I was a senior boy then and in a senior dormitory where we all slept in hammocks. These are very comfortable to sleep in - once you know how to make the bedding properly and how to adjust your hammock for sleeping, as distinct from its stowed position.

There was continuing competition between senior dormitories as to which one held the Trophy for the best kept “dorm”, and the principal criterion for this honour was THE FLOOR which was made of wooden boards which were polished each morning until you could see your reflection in them. Consequently, you NEVER wore shoes in the dormitory - always your socks or bare feet. First thing every morning, three boys would be detailed to polish the floor with RONUK floor polish out of a tin. All hammocks were stowed and the three "lucky boys" would kneel on the floor in a row with polishing rags in one hand and pads on their knees and then along they would go - left/right /left/right etc in phase with each other right along the length of the dorm, then back again and so on until the whole floor was polished - it was an arduous task!!!
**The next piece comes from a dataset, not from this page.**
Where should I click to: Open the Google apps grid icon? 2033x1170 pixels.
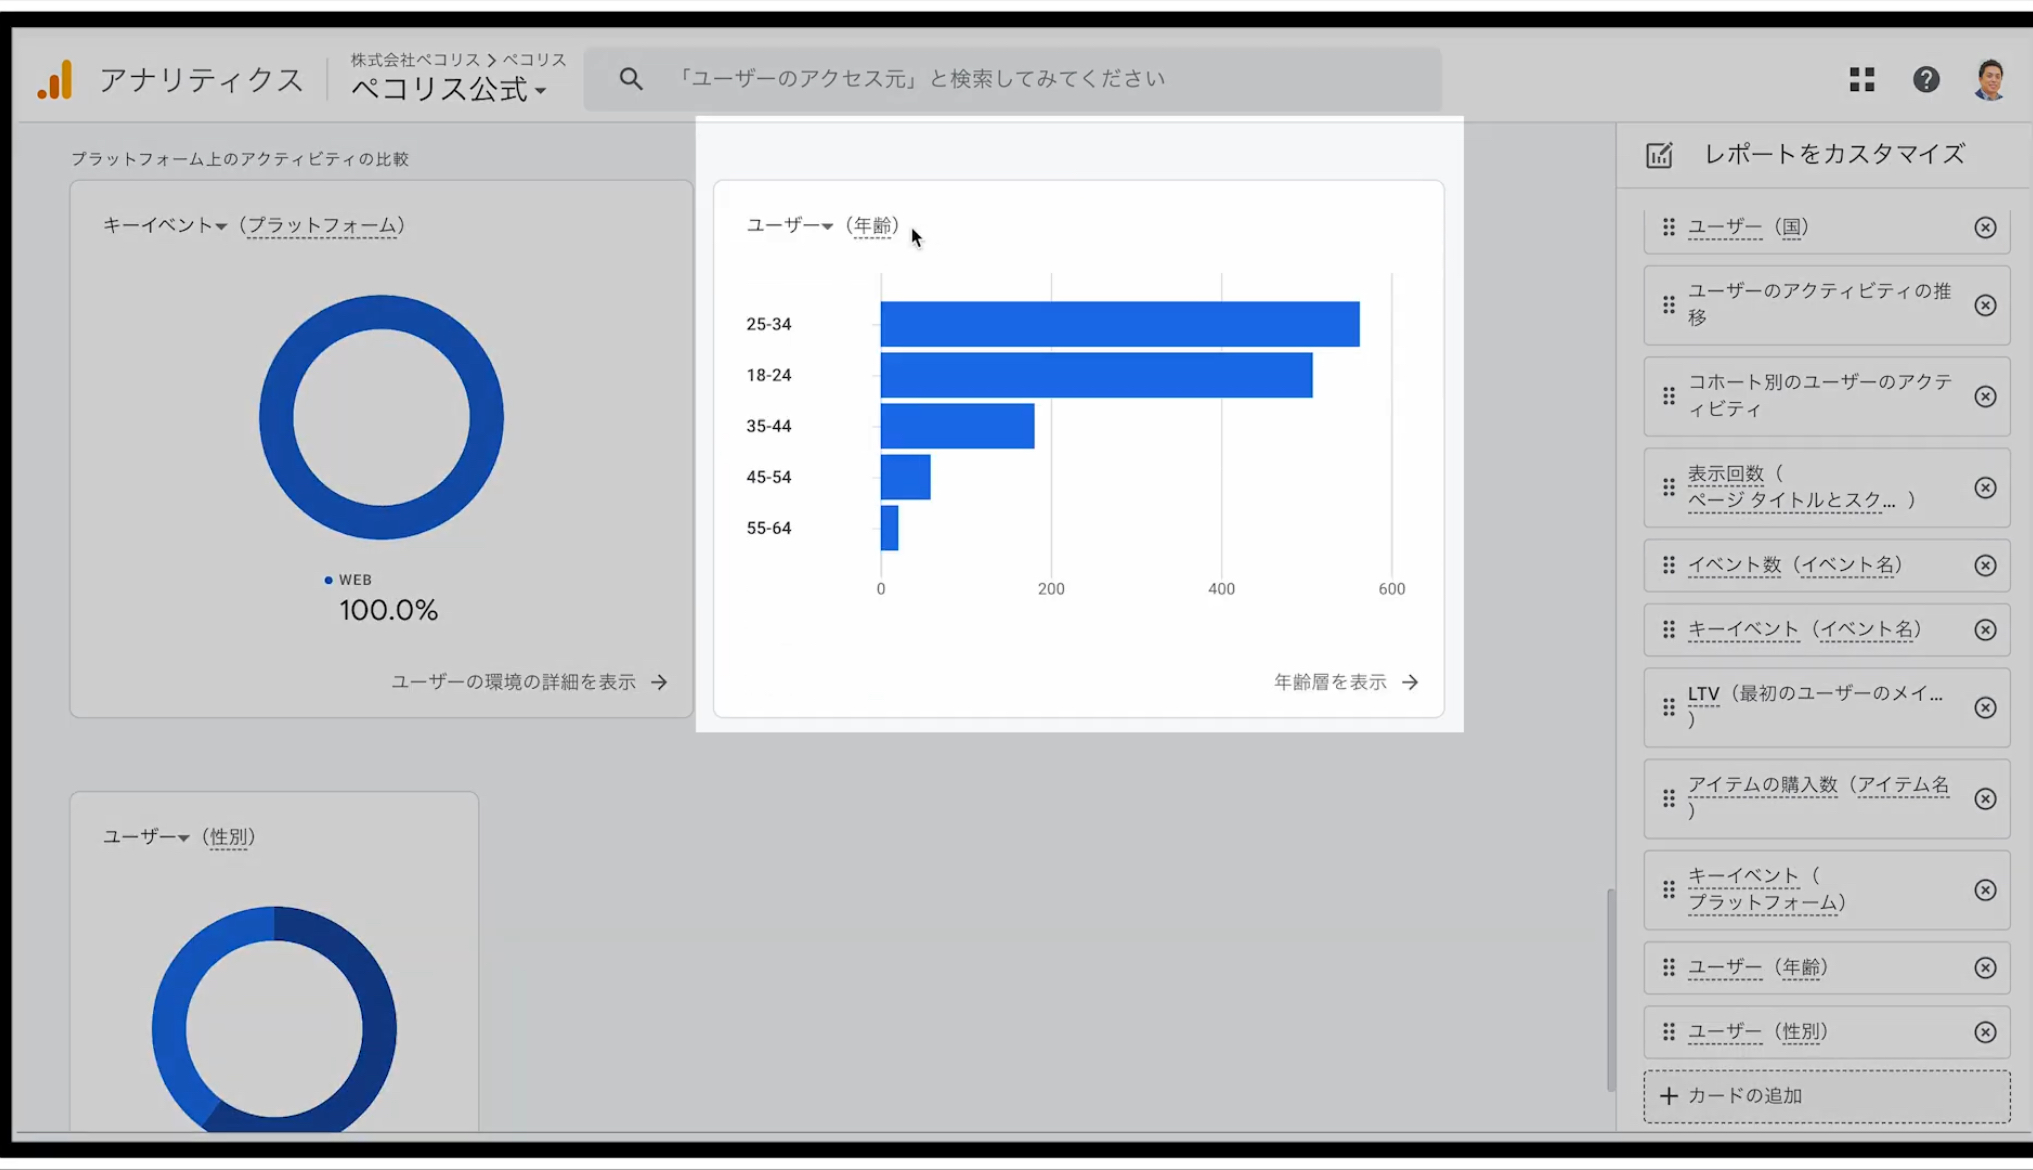(x=1861, y=80)
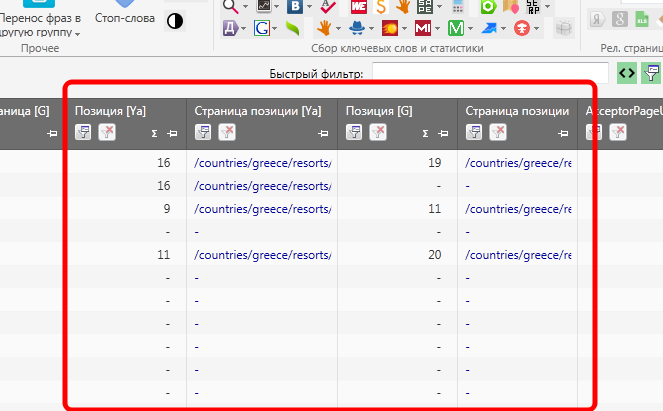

In 1941 the school was requisitioned by the Admiralty for war work - Radar research - and half the boys had to leave prematurely as the alternative school accommodation at nearby Hambledon was much smaller. I was amongst the leavers and of course we were all thrilled to be going out into the big wide world at last. It was like being released from prison we thought at the time!!

Those leaving were all equipped with two pairs of everything - suits, shoes - everything, plus a new suitcase to put the spare clothes in. I remember wearing my first trilby hat at 14yrs or so. Boy did we feel great on our last morning, all grown up so suddenly!

Dare I mention that one month or so before leaving I surreptitiously made a short calendar of pencil strokes on the exterior chapel wall, which I religiously ticked off each morning before service until the great day arrived. When last I looked, those pencil marks were still there some 60 or so years later!

As a contribution to the war effort, it was the practice once a week to send some KES boys to” Coopers”, a local firm at Witley, where they made Ski sticks for the Russians and stout walking sticks for the war wounded. I was sometimes chosen for this task, and just before leaving school was offered a job there.

I subsequently worked there for a year or so until I heard that the Admiralty up at the school were advertising for Lab Assistants to work on Radar. This sounded a much more glamorous job and so I applied and was accepted. Hence, I went back to KES in 1943 and worked there until about 1952 when I was transferred to Portsmouth where I now live.